## [What to work on]
1. In the exhibition review, reproduce the passage starting at "Between them, Snow’s" and ending at "what distinguishes them.".
2. What is the name of the exhibition discussed in the exhibition review?

## [Text excerpt]
Exhibition Reviews | Visual Arts

What You See Isn’t Always What You Get: Adam Larsen & Jason Lanegan at BDAC

[dropcap]In[/dropcap] biology, circumstances—what scientists call “niches”—summon particular organisms into being. So it may have been inevitable that BYU and Snow College, two of the principal breeding grounds of Utah art, would each possess a teacher who is also a prolific artist, a keen student of local culture, a curator, and the director of his department’s gallery. Why one should be a printmaker who also sculpts assemblages, while the other is an assemblage-maker who also produces prints, may have to do with the ongoing conversation these two individuals forged together in their lives and art.

Between them, Snow’s Adam Larsen and BYU’s Jason Lanegan have, with geographical precision, bracketed some of Utah’s finest antique and junk store country. While that fact doesn’t dictate their shared interest in found art materials and assemblage, one may well wonder about what each would have done had this resource not come their way. Perhaps a more useful subject to ponder while viewing Beyond the Visible, though, is not what these two artists have in common, but what distinguishes them.

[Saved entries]
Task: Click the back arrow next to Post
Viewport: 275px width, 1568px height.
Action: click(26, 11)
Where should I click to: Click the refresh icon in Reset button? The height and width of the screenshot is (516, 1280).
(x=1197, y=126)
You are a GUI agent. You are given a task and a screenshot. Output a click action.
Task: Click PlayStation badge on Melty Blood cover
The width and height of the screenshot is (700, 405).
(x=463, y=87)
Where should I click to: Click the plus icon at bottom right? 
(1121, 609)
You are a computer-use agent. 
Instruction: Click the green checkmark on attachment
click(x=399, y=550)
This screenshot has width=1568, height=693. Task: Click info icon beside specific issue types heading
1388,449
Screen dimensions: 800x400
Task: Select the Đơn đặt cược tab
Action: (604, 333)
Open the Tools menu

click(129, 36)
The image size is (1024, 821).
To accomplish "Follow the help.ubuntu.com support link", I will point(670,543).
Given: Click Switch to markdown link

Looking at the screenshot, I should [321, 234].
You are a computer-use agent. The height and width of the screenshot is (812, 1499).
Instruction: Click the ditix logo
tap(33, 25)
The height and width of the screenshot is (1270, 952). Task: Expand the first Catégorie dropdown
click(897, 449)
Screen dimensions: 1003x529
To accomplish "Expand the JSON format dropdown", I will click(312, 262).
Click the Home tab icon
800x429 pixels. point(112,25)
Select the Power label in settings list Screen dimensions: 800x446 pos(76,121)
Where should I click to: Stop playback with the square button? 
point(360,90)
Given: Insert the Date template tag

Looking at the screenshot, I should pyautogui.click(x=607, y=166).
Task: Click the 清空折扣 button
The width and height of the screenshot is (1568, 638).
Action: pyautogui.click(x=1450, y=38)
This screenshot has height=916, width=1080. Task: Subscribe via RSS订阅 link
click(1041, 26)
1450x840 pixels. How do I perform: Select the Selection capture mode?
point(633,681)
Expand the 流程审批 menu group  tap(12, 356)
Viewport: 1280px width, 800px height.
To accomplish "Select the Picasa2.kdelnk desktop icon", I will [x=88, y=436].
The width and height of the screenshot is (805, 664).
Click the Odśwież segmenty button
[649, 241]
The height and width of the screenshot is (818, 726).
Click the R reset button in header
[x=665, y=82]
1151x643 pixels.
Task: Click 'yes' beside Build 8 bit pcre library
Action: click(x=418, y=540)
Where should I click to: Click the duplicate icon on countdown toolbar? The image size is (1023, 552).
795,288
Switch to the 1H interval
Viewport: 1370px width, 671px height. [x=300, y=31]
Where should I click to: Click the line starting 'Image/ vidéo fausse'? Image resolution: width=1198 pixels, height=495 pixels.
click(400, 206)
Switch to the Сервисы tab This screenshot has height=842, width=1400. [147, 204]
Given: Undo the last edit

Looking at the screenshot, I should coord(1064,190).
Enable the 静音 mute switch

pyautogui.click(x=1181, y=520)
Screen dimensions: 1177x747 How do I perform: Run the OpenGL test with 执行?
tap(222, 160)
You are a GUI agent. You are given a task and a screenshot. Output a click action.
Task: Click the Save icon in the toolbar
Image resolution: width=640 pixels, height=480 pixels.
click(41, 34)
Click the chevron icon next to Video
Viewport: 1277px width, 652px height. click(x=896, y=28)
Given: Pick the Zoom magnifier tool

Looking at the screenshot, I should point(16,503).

## [Problem solutions]
1.
Between them, Snow’s Adam Larsen and BYU’s Jason Lanegan have, with geographical precision, bracketed some of Utah’s finest antique and junk store country. While that fact doesn’t dictate their shared interest in found art materials and assemblage, one may well wonder about what each would have done had this resource not come their way. Perhaps a more useful subject to ponder while viewing Beyond the Visible, though, is not what these two artists have in common, but what distinguishes them.

2. Beyond the Visible